The Missing Step Between Hatred and Love

We keep quoting ‘baseless love’ as the cure for baseless hatred. But the Torah inserts a step in between that we’ve quietly stopped practicing.
We have more ways to communicate than any generation in history. We can respond instantly to almost anyone, anywhere.
Yet we seem to have forgotten how to disagree without destroying the relationship.
Public life rewards certainty over curiosity. Social media rewards performance over persuasion. We have become skilled at broadcasting our convictions and unpracticed at creating the conditions in which another human being might actually change.
That may be why the message of the Three Weeks feels so urgent.
Every year we repeat the same lesson: the Second Temple was destroyed because of sinat chinam, baseless hatred. The obvious conclusion follows: the cure must be ahavat chinam, baseless love.
It’s a beautiful slogan. I’m just not convinced it’s the first step.
No one decides over breakfast to love the person who betrayed them, humiliated them, or whose worldview they believe threatens everything they hold dear. If reconciliation began with an act of will, we would have solved this problem centuries ago.
Perhaps we’ve confused the destination with the path.
The Torah offers a sequence that is easy to miss. First: “Do not hate your brother in your heart.” Then, before commanding us to “love your neighbor as yourself,” it inserts an unexpected middle step: “You shall surely rebuke your fellow.” Only then comes the command to love.
That order is striking. The Torah doesn’t move directly from hatred to love. It insists on something in between: entering the relationship instead of retreating from it.
The rabbis understood how difficult that middle step is. One wondered whether anyone in his generation still knew how to offer rebuke. Another answered that perhaps no one knew how to receive it.
Maybe that’s the real loss. Not love. The loss of the conversation that makes love possible.
A good therapist doesn’t force healing. A good mediator doesn’t manufacture agreement. A good rabbi doesn’t fix people. Each creates a space where truth can be spoken without destroying dignity, where curiosity is valued more than certainty, and where people feel safe enough to lower their defenses rather than raise them.
That is where relationships begin to change.
There is a difference between arguing to win and arguing to reconcile. In a courtroom or a debate stage, the goal is to defeat the other side. But in a marriage, a friendship, or a community, winning the argument at the expense of the relationship is not a victory at all. The goal was never to be right. It was to be back in relationship with the person you were rebuking. That changes what rebuke sounds like. It is not the last word before someone leaves the room. It is the first word spoken in the hope that they will stay.
The Torah offers another image that has stayed with me for years: “circumcising the heart.” It’s an unusual metaphor.

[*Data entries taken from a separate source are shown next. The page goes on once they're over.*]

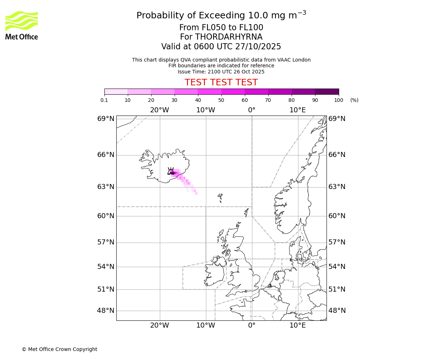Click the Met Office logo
coord(22,25)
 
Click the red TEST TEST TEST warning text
coord(221,82)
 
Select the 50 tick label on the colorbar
coord(221,100)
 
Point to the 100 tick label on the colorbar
coord(338,100)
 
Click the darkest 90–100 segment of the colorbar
coord(327,91)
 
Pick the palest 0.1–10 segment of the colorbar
coord(116,91)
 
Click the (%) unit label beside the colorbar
coord(354,100)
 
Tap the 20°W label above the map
coord(159,110)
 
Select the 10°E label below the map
coord(298,325)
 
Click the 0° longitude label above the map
coord(252,110)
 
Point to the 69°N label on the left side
coord(106,119)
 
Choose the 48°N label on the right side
coord(337,310)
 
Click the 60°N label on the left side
coord(106,216)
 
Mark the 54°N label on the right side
coord(337,267)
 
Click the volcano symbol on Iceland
coord(171,171)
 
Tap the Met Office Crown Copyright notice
coord(59,349)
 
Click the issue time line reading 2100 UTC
coord(221,72)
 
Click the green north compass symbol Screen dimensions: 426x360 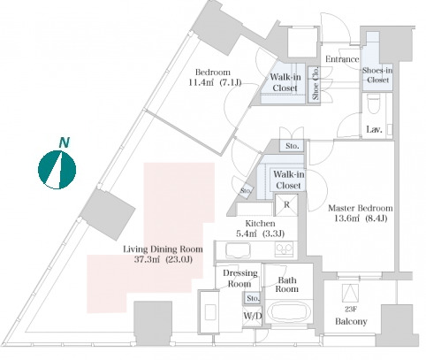(57, 170)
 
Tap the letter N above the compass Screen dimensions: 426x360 (65, 142)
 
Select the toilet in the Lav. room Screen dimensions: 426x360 (373, 103)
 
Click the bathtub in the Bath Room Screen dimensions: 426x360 (289, 312)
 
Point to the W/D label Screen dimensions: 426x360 (253, 316)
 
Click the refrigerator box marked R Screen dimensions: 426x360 (286, 205)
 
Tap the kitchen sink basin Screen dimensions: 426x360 (238, 250)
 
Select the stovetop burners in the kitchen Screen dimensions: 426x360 (284, 249)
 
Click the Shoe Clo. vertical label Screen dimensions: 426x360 (316, 83)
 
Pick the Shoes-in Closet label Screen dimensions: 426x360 (377, 75)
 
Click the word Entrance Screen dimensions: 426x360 (342, 59)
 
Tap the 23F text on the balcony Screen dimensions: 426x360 (350, 310)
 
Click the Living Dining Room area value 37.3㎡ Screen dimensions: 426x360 (148, 259)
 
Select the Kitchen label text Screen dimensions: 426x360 (260, 224)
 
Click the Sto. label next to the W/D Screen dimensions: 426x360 (253, 298)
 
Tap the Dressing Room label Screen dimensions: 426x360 (240, 279)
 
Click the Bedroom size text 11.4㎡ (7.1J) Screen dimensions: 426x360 (215, 82)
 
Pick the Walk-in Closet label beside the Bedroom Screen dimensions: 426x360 (285, 82)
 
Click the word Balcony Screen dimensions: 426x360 (351, 321)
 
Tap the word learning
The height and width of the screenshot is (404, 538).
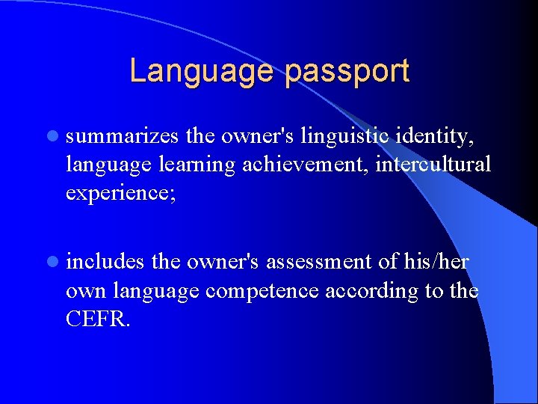pyautogui.click(x=201, y=165)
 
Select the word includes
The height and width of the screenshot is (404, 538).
pyautogui.click(x=105, y=262)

Circumcision doesn’t add something, it removes something that already covers what’s there.
Perhaps that’s how reconciliation works. The challenge is not to manufacture love. It is to remove what prevents it: contempt, the certainty that the other person has nothing left to teach us, the instinct to win rather than understand, the quiet hardening of the heart that slowly turns neighbors into enemies and fellow Jews into strangers.

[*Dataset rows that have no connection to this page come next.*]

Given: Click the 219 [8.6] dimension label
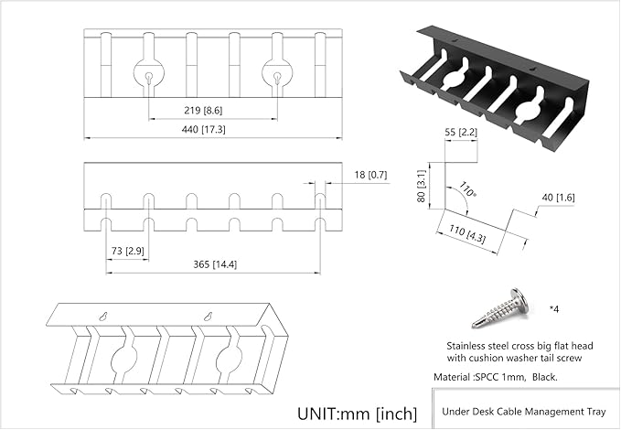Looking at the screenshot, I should coord(210,110).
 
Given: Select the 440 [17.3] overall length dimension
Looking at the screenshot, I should coord(210,131).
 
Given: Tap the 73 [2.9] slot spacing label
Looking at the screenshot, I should coord(126,250).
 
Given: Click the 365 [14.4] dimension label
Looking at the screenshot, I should coord(213,264).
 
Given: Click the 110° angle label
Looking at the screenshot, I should coord(469,191).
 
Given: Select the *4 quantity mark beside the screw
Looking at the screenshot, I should coord(554,308).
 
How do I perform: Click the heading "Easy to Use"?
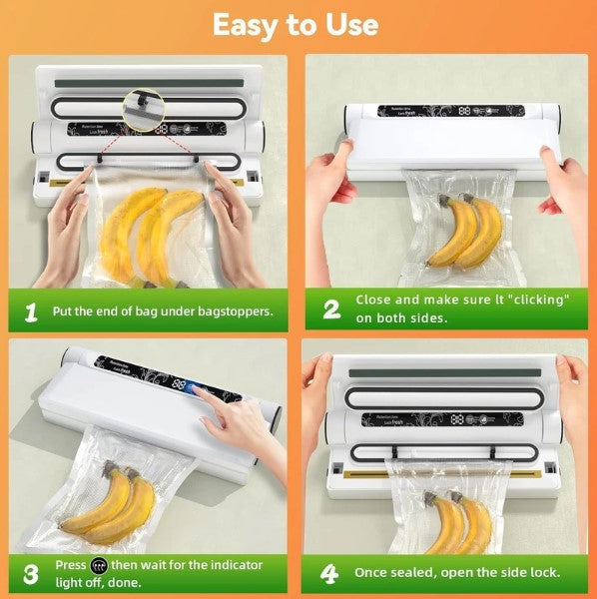pos(296,24)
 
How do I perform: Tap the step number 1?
pos(31,312)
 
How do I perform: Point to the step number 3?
pos(31,573)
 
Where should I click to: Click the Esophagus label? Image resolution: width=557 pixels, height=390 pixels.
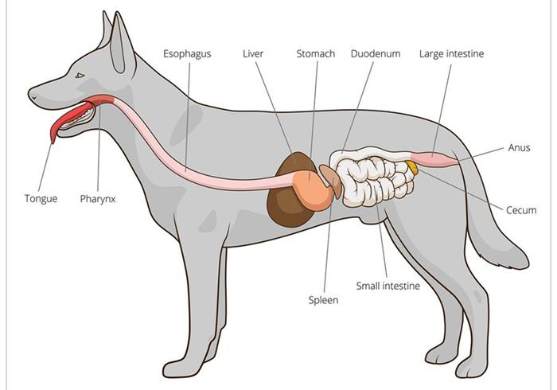tap(187, 54)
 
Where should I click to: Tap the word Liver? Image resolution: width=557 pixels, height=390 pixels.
tap(253, 53)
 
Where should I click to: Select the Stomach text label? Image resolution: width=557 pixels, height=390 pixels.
tap(315, 53)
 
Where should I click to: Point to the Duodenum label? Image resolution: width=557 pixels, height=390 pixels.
tap(376, 53)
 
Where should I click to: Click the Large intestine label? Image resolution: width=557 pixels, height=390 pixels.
tap(451, 53)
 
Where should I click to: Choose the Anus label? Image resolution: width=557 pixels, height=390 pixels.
tap(519, 147)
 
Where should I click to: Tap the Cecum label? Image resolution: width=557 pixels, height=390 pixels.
tap(521, 210)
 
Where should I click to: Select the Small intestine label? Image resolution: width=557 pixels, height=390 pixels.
tap(388, 286)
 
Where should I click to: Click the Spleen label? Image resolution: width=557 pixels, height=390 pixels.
tap(323, 301)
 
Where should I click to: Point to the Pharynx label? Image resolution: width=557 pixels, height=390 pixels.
tap(98, 199)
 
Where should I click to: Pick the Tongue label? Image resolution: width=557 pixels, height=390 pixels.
tap(41, 198)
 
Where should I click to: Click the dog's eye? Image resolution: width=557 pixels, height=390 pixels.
tap(80, 76)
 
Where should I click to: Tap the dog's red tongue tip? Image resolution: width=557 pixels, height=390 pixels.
tap(53, 139)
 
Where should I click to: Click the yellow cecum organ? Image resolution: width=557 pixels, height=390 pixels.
tap(412, 167)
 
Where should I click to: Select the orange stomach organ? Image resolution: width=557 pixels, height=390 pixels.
tap(312, 190)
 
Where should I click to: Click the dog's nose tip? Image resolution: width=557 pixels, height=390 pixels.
tap(30, 96)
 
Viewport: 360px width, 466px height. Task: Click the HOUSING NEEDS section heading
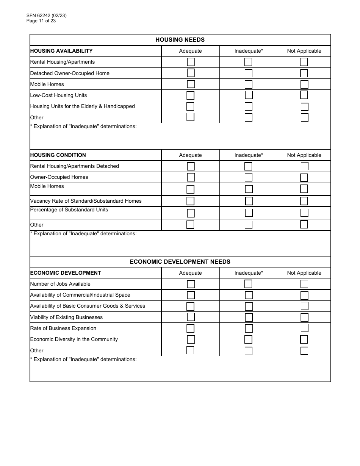tap(180, 40)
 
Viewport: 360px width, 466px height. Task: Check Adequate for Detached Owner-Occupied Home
tap(191, 73)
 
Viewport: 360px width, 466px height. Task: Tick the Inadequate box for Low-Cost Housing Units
tap(248, 95)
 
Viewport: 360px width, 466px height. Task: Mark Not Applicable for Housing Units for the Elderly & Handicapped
tap(304, 106)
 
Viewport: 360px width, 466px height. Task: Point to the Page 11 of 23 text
tap(41, 21)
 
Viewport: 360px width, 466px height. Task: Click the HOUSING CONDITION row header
tap(58, 155)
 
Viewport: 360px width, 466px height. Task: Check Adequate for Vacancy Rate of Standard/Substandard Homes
tap(191, 201)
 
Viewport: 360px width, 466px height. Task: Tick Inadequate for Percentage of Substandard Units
tap(248, 213)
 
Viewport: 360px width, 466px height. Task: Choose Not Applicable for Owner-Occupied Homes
tap(304, 177)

Love is rarely the first step toward reconciliation. More often, it is what emerges after we have created the conditions in which reconciliation becomes possible.
Maybe that’s what the Three Weeks are really asking of us. Not to feel differently overnight, but to rebuild the lost spaces where difficult conversations can happen without becoming broken relationships.
If Jerusalem was destroyed when those spaces disappeared, perhaps rebuilding begins when we learn how to create them again.